Copy out the listing below line for line, changing nothing.
-- Begin Input data --
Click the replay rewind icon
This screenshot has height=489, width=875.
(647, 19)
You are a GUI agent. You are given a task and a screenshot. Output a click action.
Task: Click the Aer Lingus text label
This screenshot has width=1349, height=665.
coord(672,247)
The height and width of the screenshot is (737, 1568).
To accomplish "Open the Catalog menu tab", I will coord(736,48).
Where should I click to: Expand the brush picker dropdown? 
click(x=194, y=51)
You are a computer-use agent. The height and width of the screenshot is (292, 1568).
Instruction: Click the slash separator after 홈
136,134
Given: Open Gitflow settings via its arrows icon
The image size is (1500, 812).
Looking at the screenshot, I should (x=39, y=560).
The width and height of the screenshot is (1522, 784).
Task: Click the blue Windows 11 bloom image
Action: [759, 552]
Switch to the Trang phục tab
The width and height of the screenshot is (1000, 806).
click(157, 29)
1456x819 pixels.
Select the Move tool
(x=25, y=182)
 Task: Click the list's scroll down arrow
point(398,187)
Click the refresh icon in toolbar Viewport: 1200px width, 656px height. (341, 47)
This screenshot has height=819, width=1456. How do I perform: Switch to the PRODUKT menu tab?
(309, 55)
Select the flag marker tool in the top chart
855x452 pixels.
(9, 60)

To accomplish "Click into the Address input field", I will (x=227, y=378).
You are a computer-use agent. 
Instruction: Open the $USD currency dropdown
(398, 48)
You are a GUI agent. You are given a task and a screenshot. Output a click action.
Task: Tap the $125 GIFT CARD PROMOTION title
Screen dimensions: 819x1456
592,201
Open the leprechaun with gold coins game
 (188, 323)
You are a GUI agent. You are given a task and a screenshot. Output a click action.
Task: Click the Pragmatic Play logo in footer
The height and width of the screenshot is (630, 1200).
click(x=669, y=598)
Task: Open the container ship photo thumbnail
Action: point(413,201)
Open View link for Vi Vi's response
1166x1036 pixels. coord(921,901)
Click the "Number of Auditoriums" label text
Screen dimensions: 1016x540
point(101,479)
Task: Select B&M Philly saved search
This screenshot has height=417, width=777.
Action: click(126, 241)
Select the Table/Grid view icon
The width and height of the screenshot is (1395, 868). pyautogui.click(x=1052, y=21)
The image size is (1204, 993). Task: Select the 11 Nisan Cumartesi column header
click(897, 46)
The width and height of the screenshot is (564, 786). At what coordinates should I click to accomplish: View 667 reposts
-- End Input data --
*Finished exercise*
Click the replay rewind icon
This screenshot has height=489, width=875.
(647, 19)
You are a GUI agent. You are given a task and a screenshot. Output a click action.
Task: Click the Aer Lingus text label
This screenshot has width=1349, height=665.
coord(672,247)
The height and width of the screenshot is (737, 1568).
To accomplish "Open the Catalog menu tab", I will coord(736,48).
Where should I click to: Expand the brush picker dropdown? 
click(x=194, y=51)
You are a computer-use agent. The height and width of the screenshot is (292, 1568).
Instruction: Click the slash separator after 홈
136,134
Given: Open Gitflow settings via its arrows icon
The image size is (1500, 812).
Looking at the screenshot, I should (x=39, y=560).
The width and height of the screenshot is (1522, 784).
Task: Click the blue Windows 11 bloom image
Action: [759, 552]
Switch to the Trang phục tab
The width and height of the screenshot is (1000, 806).
click(157, 29)
1456x819 pixels.
Select the Move tool
(x=25, y=182)
 Task: Click the list's scroll down arrow
point(398,187)
Click the refresh icon in toolbar Viewport: 1200px width, 656px height. (341, 47)
This screenshot has height=819, width=1456. How do I perform: Switch to the PRODUKT menu tab?
(309, 55)
Select the flag marker tool in the top chart
855x452 pixels.
(9, 60)

To accomplish "Click into the Address input field", I will (x=227, y=378).
You are a computer-use agent. 
Instruction: Open the $USD currency dropdown
(398, 48)
You are a GUI agent. You are given a task and a screenshot. Output a click action.
Task: Tap the $125 GIFT CARD PROMOTION title
Screen dimensions: 819x1456
592,201
Open the leprechaun with gold coins game
 (188, 323)
You are a GUI agent. You are given a task and a screenshot. Output a click action.
Task: Click the Pragmatic Play logo in footer
The height and width of the screenshot is (630, 1200).
click(x=669, y=598)
Task: Open the container ship photo thumbnail
Action: point(413,201)
Open View link for Vi Vi's response
1166x1036 pixels. coord(921,901)
Click the "Number of Auditoriums" label text
Screen dimensions: 1016x540
point(101,479)
Task: Select B&M Philly saved search
This screenshot has height=417, width=777.
Action: click(126, 241)
Select the Table/Grid view icon
The width and height of the screenshot is (1395, 868). pyautogui.click(x=1052, y=21)
The image size is (1204, 993). Task: Select the 11 Nisan Cumartesi column header
click(897, 46)
The width and height of the screenshot is (564, 786). At what coordinates should I click to accomplish: View 667 reposts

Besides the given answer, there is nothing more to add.